>> begin Supplied data

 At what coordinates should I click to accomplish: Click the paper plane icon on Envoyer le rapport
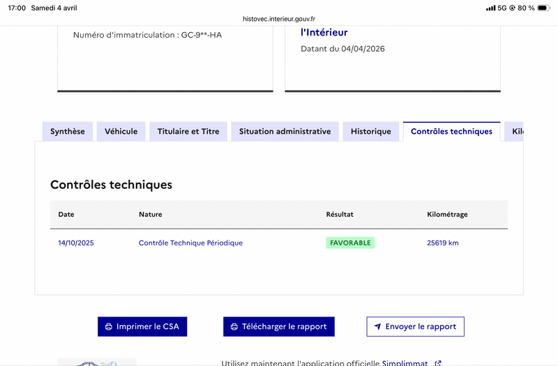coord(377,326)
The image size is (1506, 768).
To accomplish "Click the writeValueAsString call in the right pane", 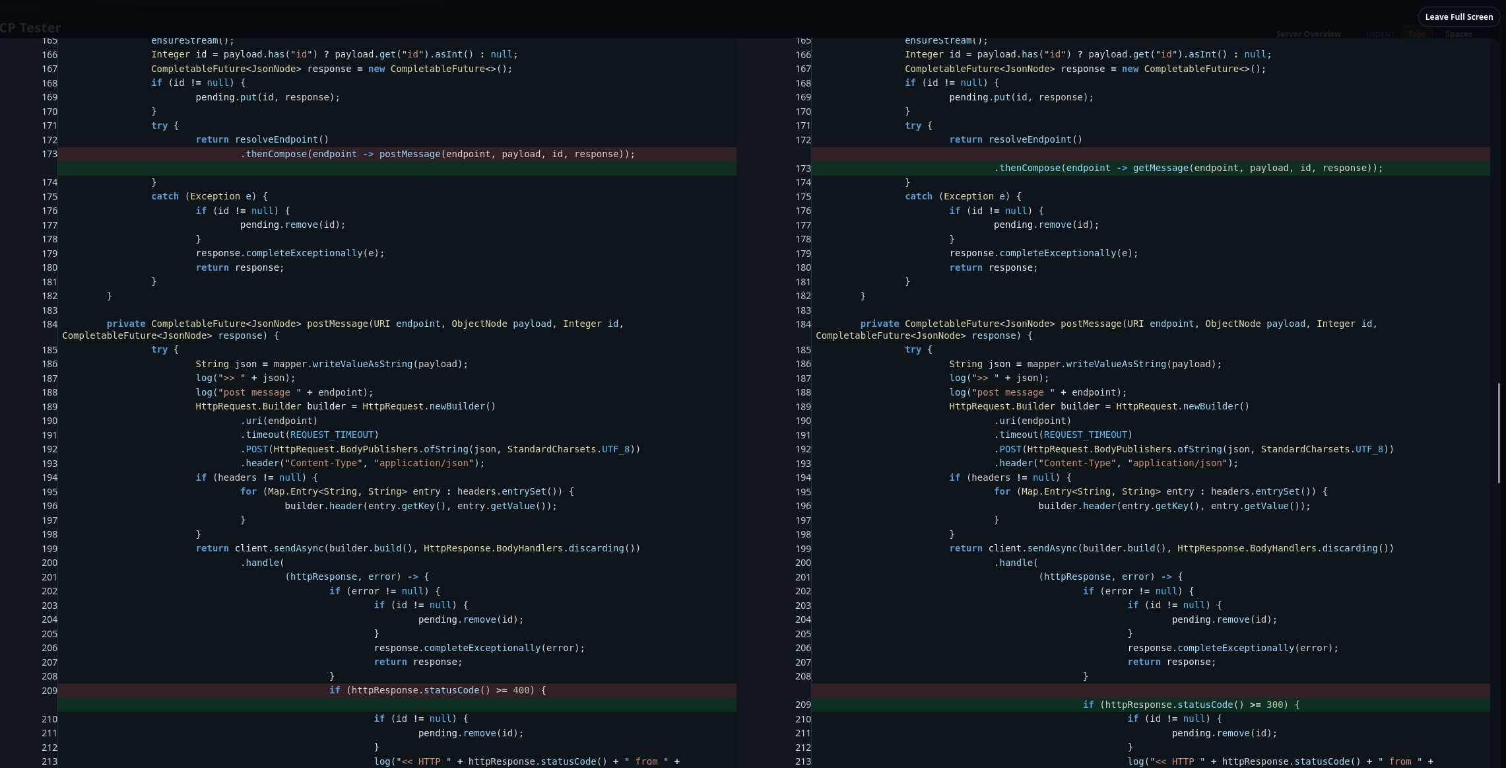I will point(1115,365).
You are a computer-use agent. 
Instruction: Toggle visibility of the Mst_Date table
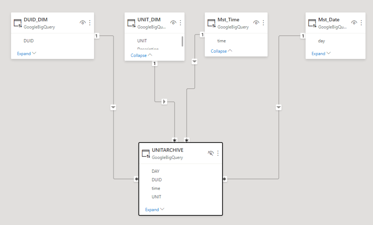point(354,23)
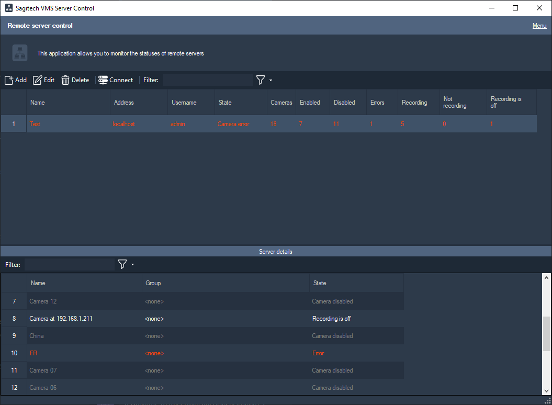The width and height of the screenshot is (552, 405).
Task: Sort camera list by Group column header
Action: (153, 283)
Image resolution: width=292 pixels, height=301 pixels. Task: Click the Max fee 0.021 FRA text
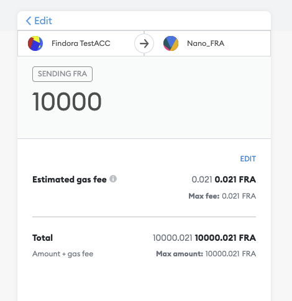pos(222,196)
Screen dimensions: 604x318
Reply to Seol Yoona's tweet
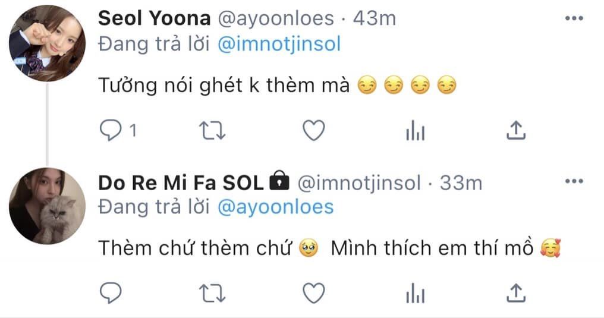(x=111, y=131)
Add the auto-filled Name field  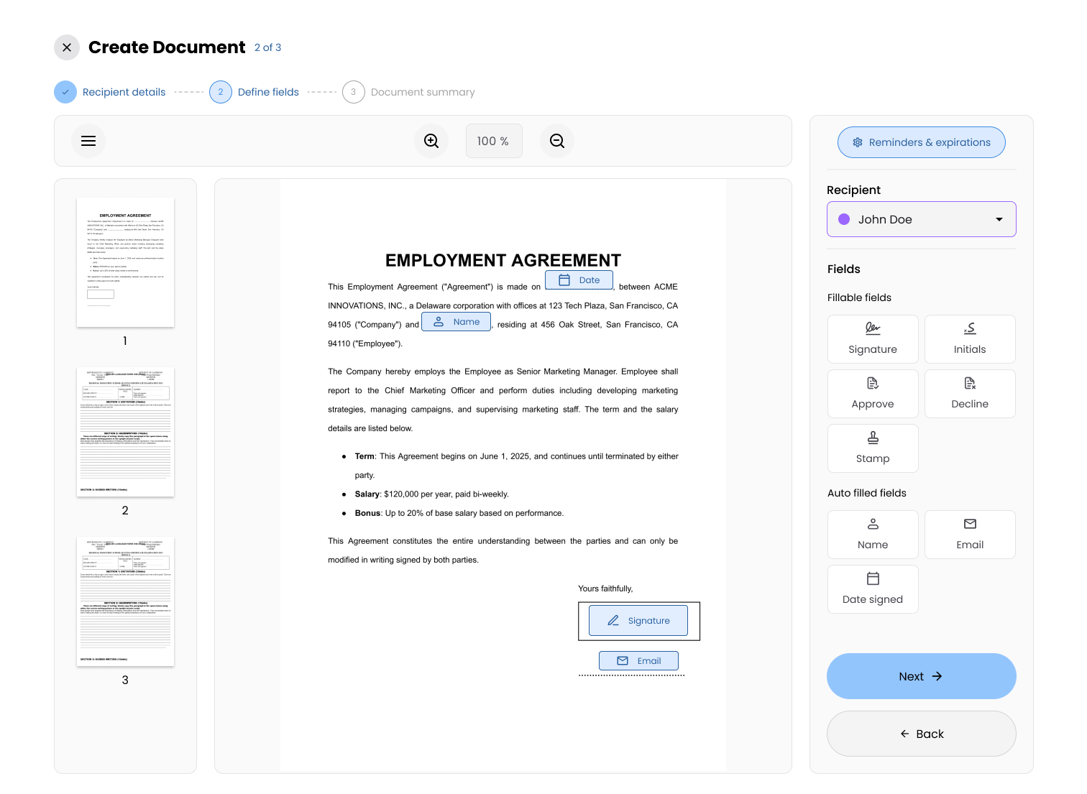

>> end Supplied data

**Short problem**
Rewrite the listing from the line containing "Image resolution: width=292" up to and including the last line of the listing, requests included, with every coordinate in the answers multiplied by 0.55 and rounded to a whole number (halves up). Give only those lines, and leave out the pictures.

**Exercise response**
Image resolution: width=292 pixels, height=301 pixels. Task: Click the Max fee 0.021 FRA text
pos(122,108)
Screen dimensions: 604x318
Reply to Seol Yoona's tweet
(x=61, y=72)
Add the auto-filled Name field  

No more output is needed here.